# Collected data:
# # # # # # #

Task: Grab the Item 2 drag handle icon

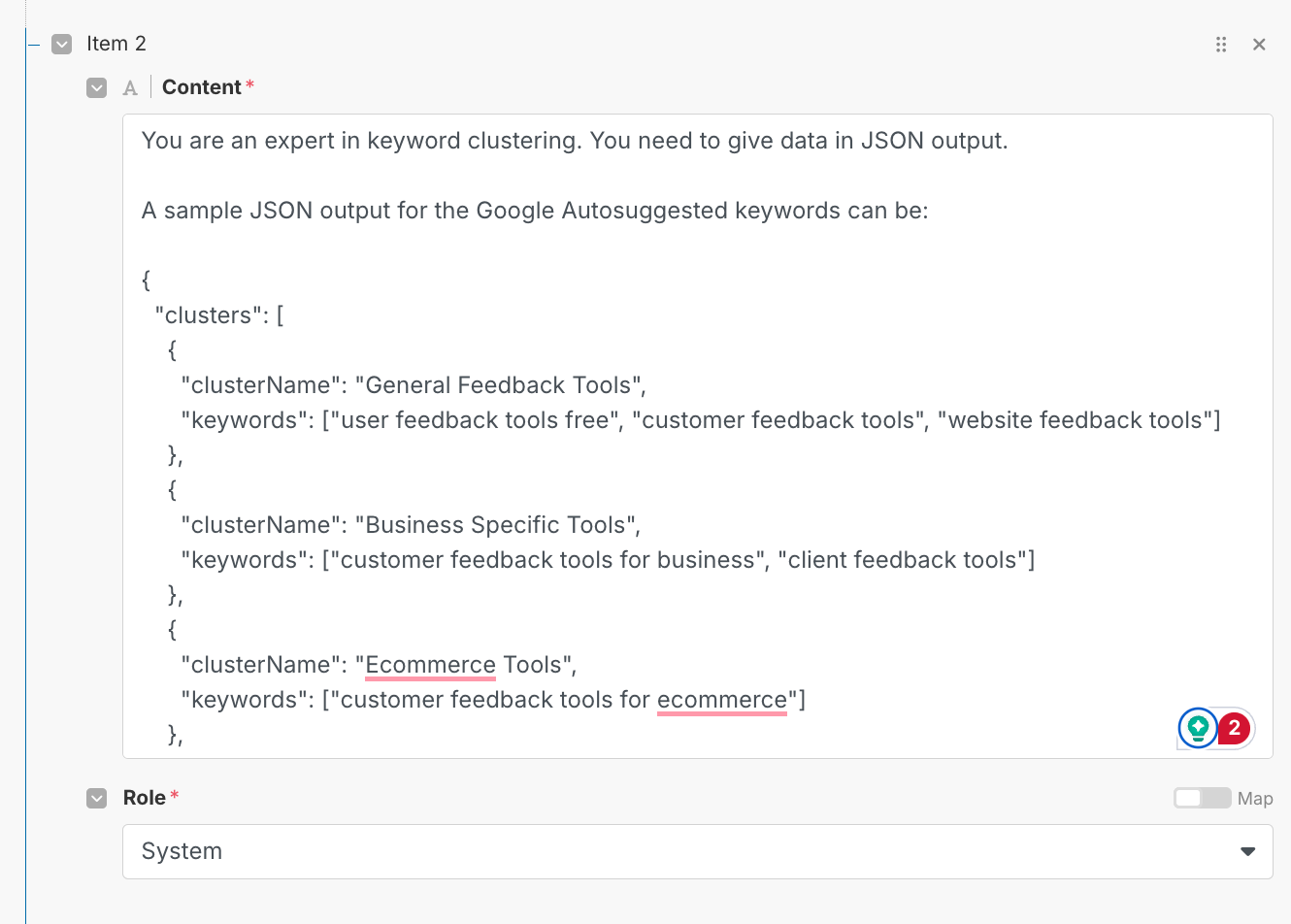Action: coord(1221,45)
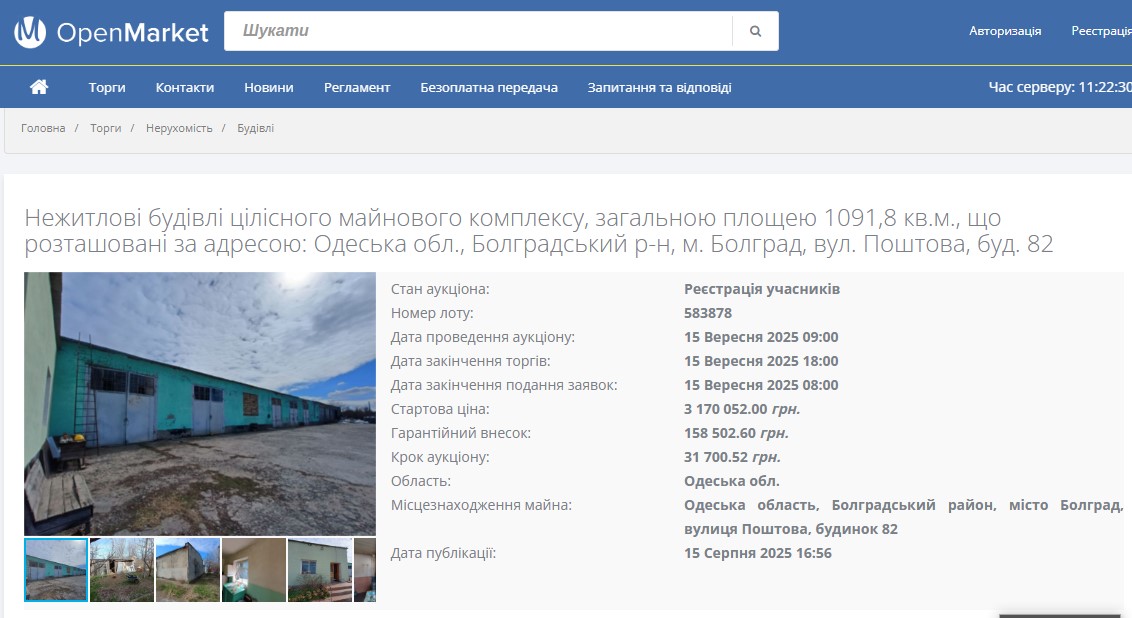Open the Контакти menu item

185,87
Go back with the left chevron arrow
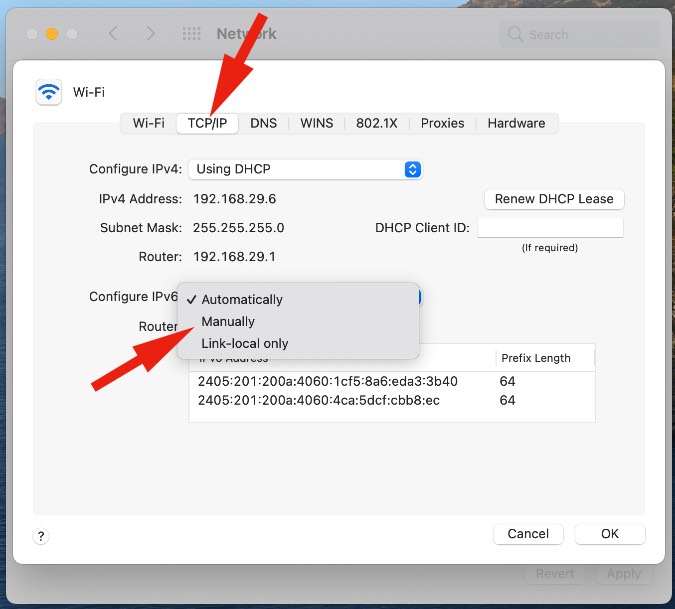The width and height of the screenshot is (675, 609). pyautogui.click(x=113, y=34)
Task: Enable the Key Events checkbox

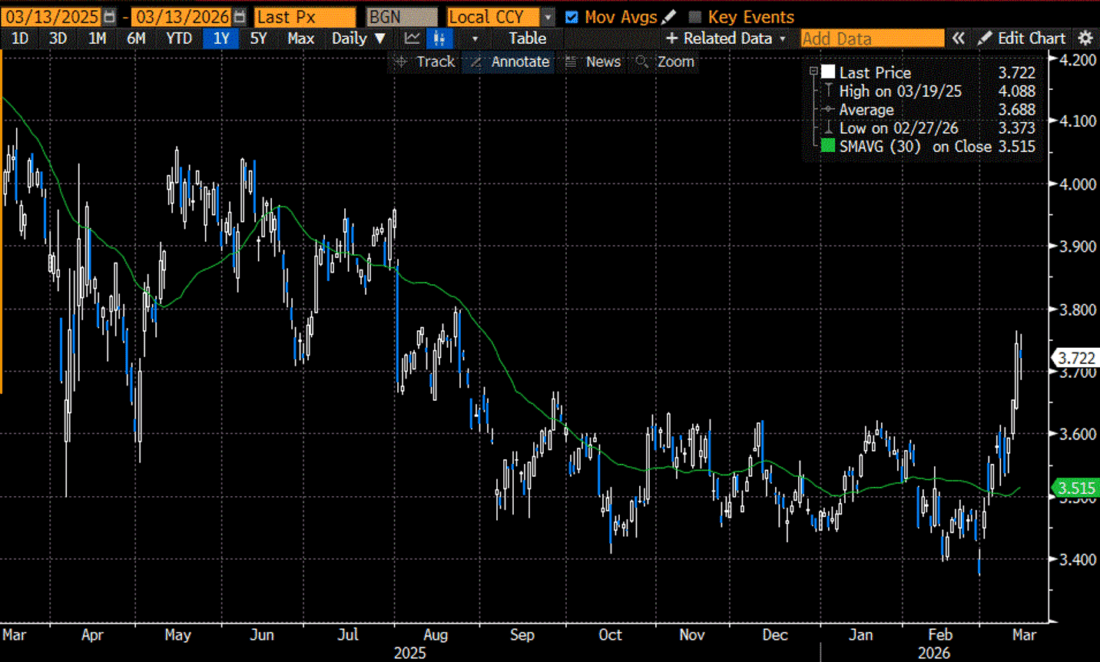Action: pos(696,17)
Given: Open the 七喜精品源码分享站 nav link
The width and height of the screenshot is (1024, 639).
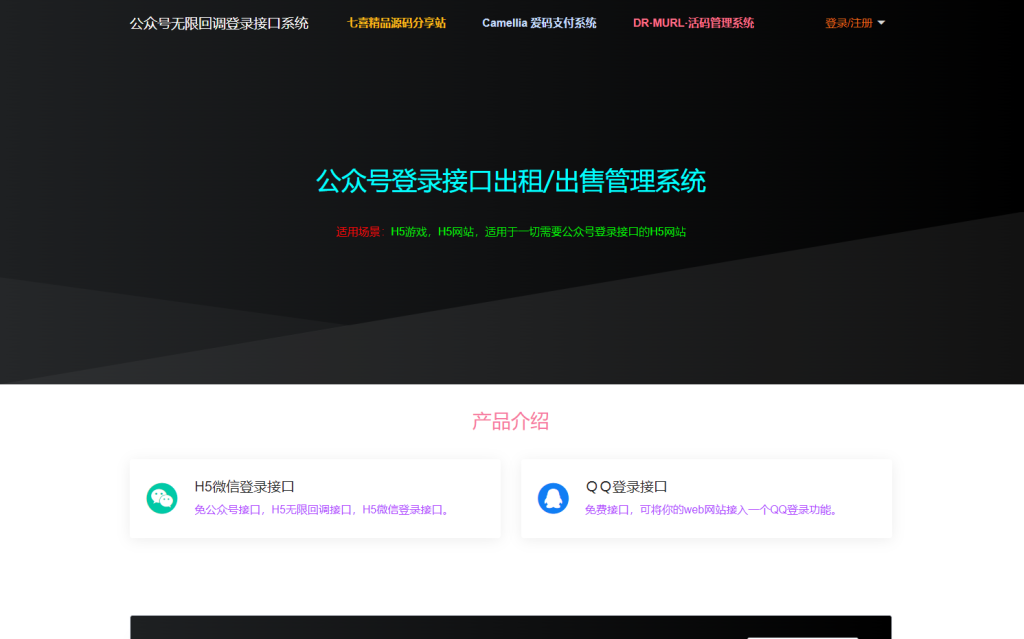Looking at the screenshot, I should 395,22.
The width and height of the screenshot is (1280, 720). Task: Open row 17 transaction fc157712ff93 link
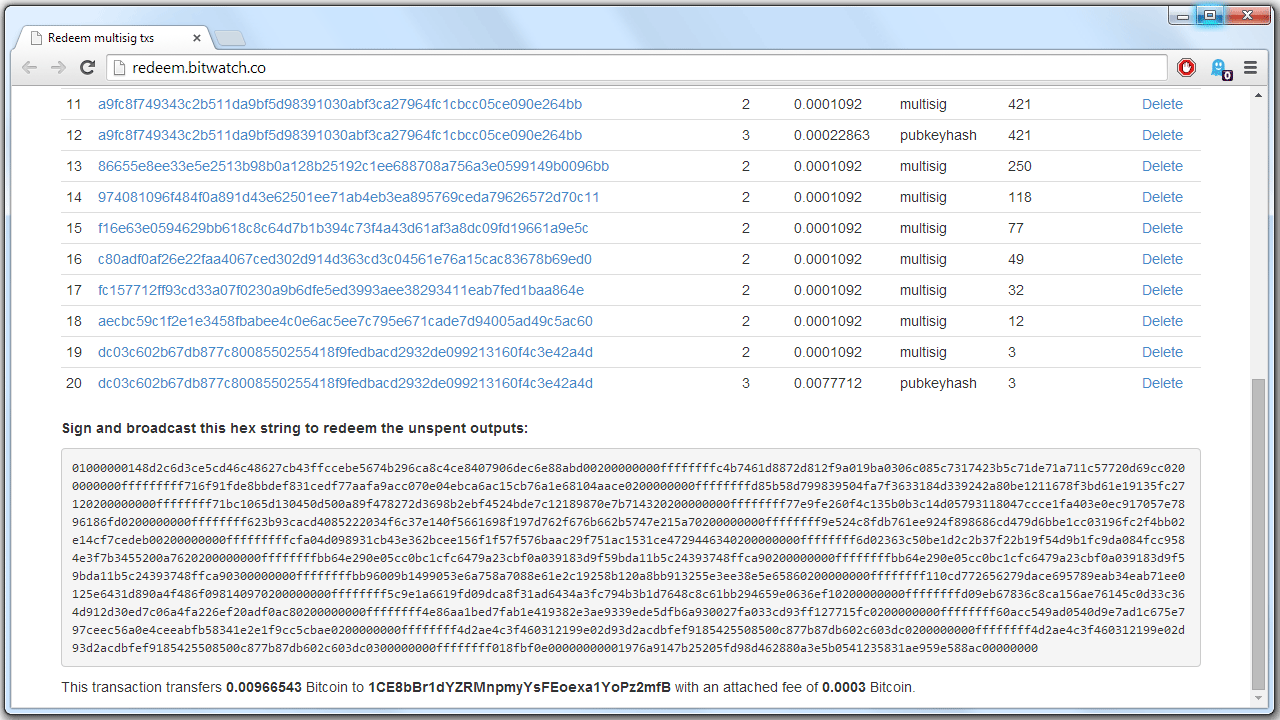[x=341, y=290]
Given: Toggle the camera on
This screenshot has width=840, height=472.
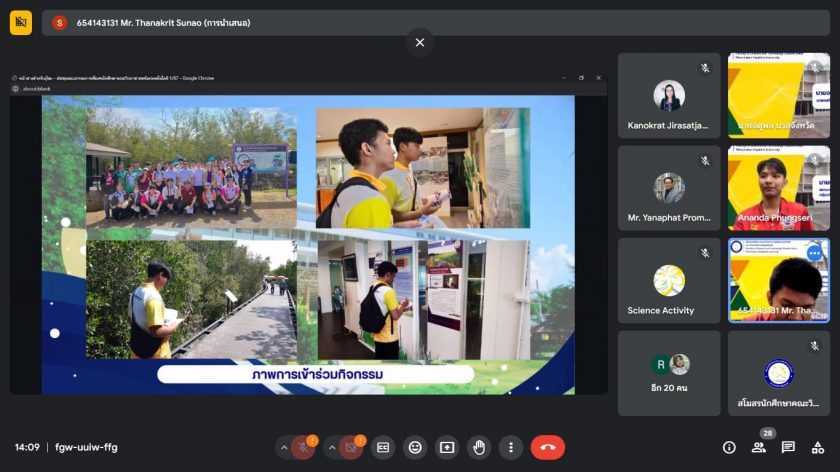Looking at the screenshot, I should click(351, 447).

# # # # # # #

# Aim of the exercise:
Your copy should be the entries retyped exactly, with no images in it.

# Response area:
Task: Grab the Item 2 drag handle icon

Action: coord(1221,45)
Open the Контакти menu item

185,87
Go back with the left chevron arrow
The width and height of the screenshot is (675, 609). pyautogui.click(x=113, y=34)
Task: Enable the Key Events checkbox

Action: pos(696,17)
Given: Open the 七喜精品源码分享站 nav link
The width and height of the screenshot is (1024, 639).
Looking at the screenshot, I should 395,22.
The width and height of the screenshot is (1280, 720). Task: Open row 17 transaction fc157712ff93 link
[x=341, y=290]
Given: Toggle the camera on
This screenshot has width=840, height=472.
Looking at the screenshot, I should click(351, 447).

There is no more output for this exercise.